課題 => 次に示す<xsprout. #1>のライブレポートについて、本文の最後の文に続く部分を書き継いでください。

出典 =>
○ ○ ○ ○
【音踊人 53】<xsprout. #1>レポート:アナタに巡り合うために。(坂井彩花)
HIP LAND MUSICが主催する新人発掘プロジェクトのライブイベントである<xsprout. #1>が、8月15日に下北沢BASEMENT BARにて開催された。
xsrpout.(エクスプラウト)とは“未知”や“乗算記号(x)”を意味する「x」と、“新芽”や“成長”を意味する「sprout」に由来した造語。その名の通り未知なる可能性を秘めた新芽たちが下北沢に集結する一夜を、一目見ようとチケットはSOLD OUT。当日の会場は、自分の見るスペースを確保するのがやっとなほど人で溢れていた。
▲かたこと
トップバッターを飾ったのは、爽やかな海の風が香る3ピースバンドかたことだ。その伸びやかで力強い歌声を「さよなら十二星座」から届けていく。静と動の濃淡が強く表現され、透明感のなかに強さはここまで共存できるのだということを誇示していた。'80ロックのような懐かしさのある「欠陥品」、セッション力の高さが際立つ「Wonder Trip」と披露していく。「夜の歌を送ります」と告げ始まったのは「夜になる」。メロディックなベースのイントロと晴れた日の水面のようなギターのアルペジオが、艶っぽいロックンロールを鳴らすのに一躍をかっていたのは間違いないだろう。毎回ライブでやっているという「5時20分の帰り道」でロックンロールをかき鳴らし、彼らはステージを去った。
○ ○ ○ ○
データ行 =>
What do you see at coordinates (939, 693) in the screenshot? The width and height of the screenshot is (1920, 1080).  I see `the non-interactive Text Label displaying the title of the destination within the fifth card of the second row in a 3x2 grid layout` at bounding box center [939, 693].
○ ○ ○ ○
解答 =>
▲The Lump of Sugar
The Lump of Sugarは「ロールプレイングライフ」から、花火が弾けたような明るい音を鳴らした。その明るさとは対照的なほどにアンニュイなボーカルの声が、より一層彼らの世界に引きずりこんでいく。続く「アオリズム」はボーカルエフェクターを効果的に用いた1曲。ピロピロとしたテクニカルなギターソロを弾きこなす姿を見ていると、彼らが未成年だということを忘れてしまいそうになる。「夏の曲をやります」という宣言により導かれたのは、代表曲と言っても過言ではない「Remenber Summer」。青空に向日葵が揺れるような爽やかな楽曲はグルーブ感もバッチリで、太田(Vo/Gt)がいつかの夏を思い出すように歌う姿に胸が締め付けられた。スイング調の「Re-Girl」、今を大事にするというコンセプトで作られた「Nowplaying」を演奏し舞台から姿を消した。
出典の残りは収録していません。